薬剤による高血圧への影響

 二次性高血圧の可能性を考えて抗うつ薬を処方するか検討することがありますが、他科の薬剤を含めて薬剤性高血圧を気にするようにしています。

 40代でうつ病に罹患し通院を開始、症状の改善なく抗うつ薬を開始したところ血圧が上がってきた、とのことで抗うつ薬を中止。その後自然と改善に向かったケースがあり、その後自分の外来に移ってきたケースでも同様に抗うつ薬を抜いたところ同様に症状が良くなったケースは時々見られます。

 同じ向精神病薬のカテゴリーでも、抗精神病薬は抜いたら悪くなるケースが多いです。急に薬を中止したときに副作用がそれなりにあることや、薬を入れている理由が主治医にもあるため、勝手に中止はせず主治医と方針を確認しながら抜くのがよいでしょう。主治医が理由を話さない場合は考えなければなりませんが。

 今回はこの論文を参考にします。

 高血圧の2割弱が血圧上昇の作用がある薬を使用しているのであれば、まずはそれが本当に必要かを検討したうえで降圧薬を使う、という順番になります。

 ここで出てきた代表的な薬剤は

  • ステロイド製剤
  • 抗うつ薬
  • 抗肥満薬
  • 鎮痛薬

 などが出てきていますが、ステロイドはどの局面でも出てくる薬であり、抗うつ薬は長く使うケースも少なくありません。抗肥満薬はあまり使う機会がないものの、甲状腺に影響が出るようであれば長く使うのは注意が必要です。

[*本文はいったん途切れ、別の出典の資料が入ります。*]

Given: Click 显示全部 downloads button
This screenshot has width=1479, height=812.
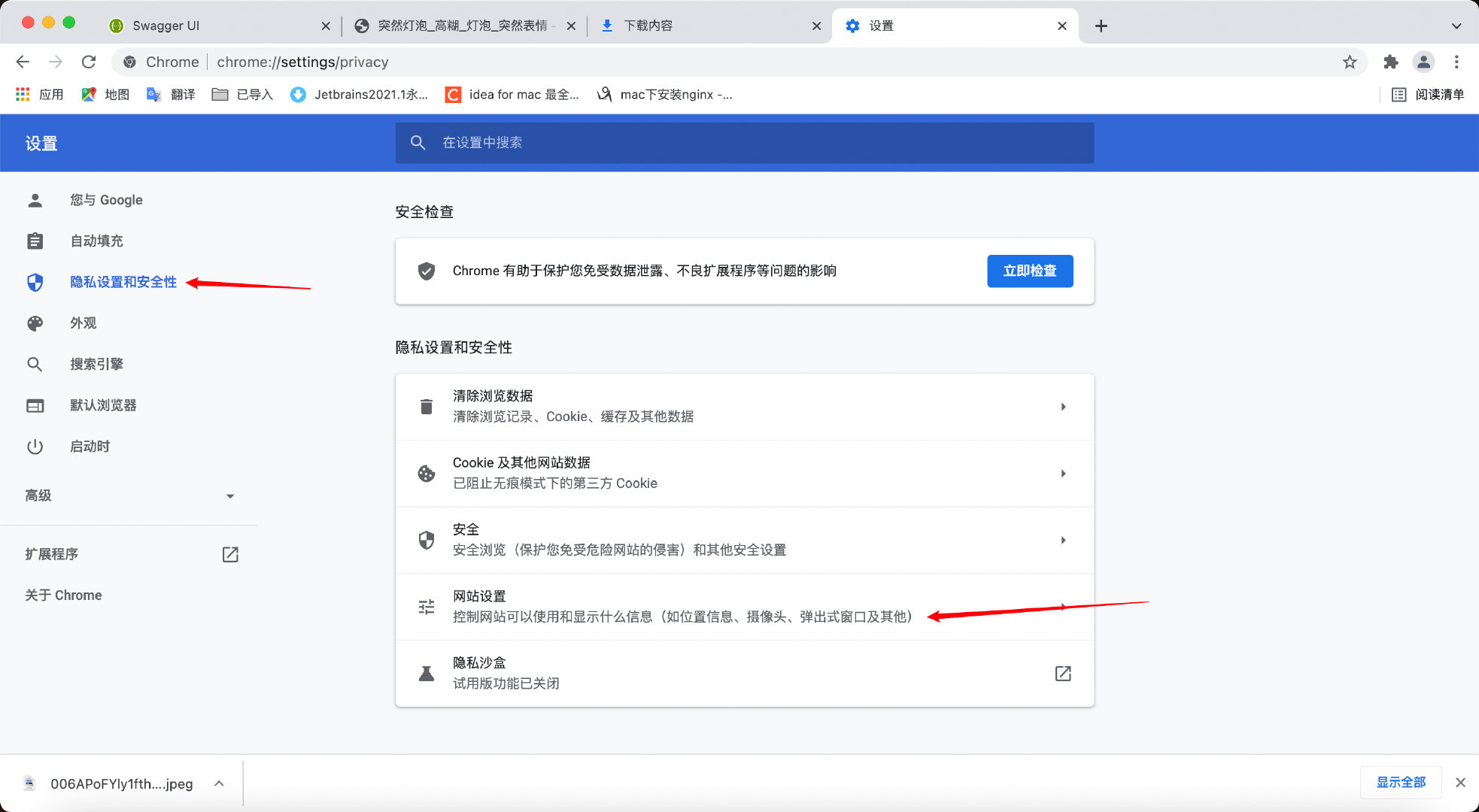Looking at the screenshot, I should 1400,783.
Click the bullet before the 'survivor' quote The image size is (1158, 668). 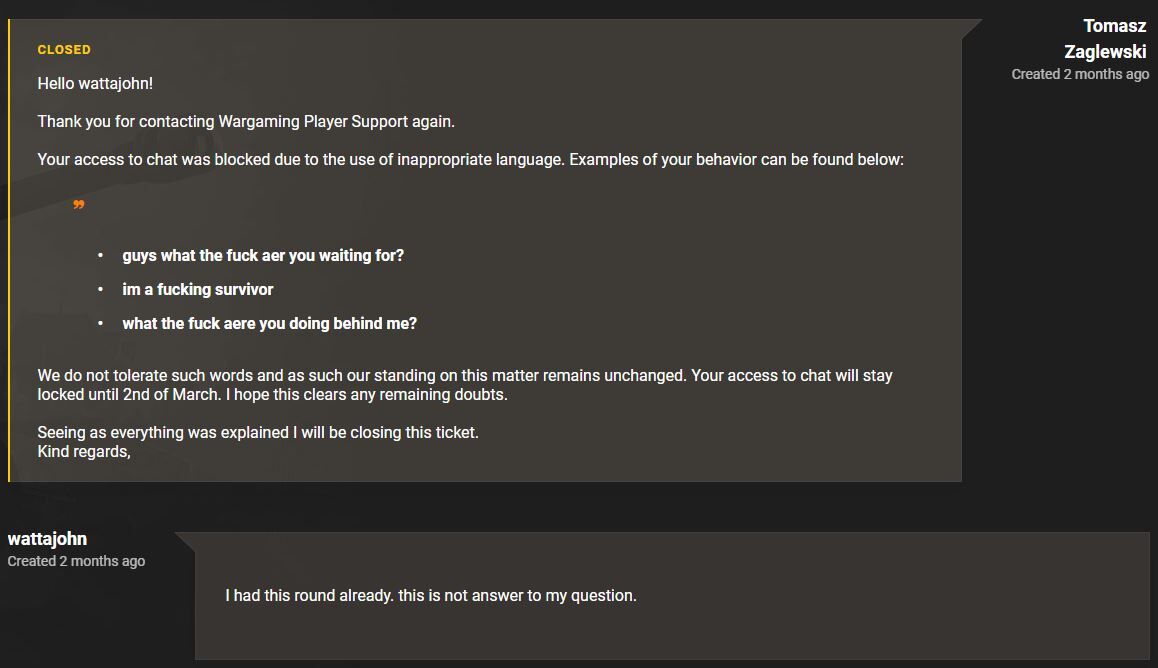pos(101,289)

 ロキソプロフェンのようなNSAIDsを使うことでロキソニン心不全といった症状が出ることもあるため、確かに心血管系には影響が出そうです。アセトアミノフェンへの代用により血圧上昇へのリスクは減らすことができそうです。鎮痛薬も慢性疼痛にはできるだけ使用を避けたいものの、注意が必要そうです。鎮痛補助薬への切り替えをしようとして、ベンゾジアゼピンへの依存や抗うつ薬による血圧上昇など、代替品のリスクも考慮しながらなので非常に複雑ですが。

 診療時にも確認をしておくのが今後もよさそうです。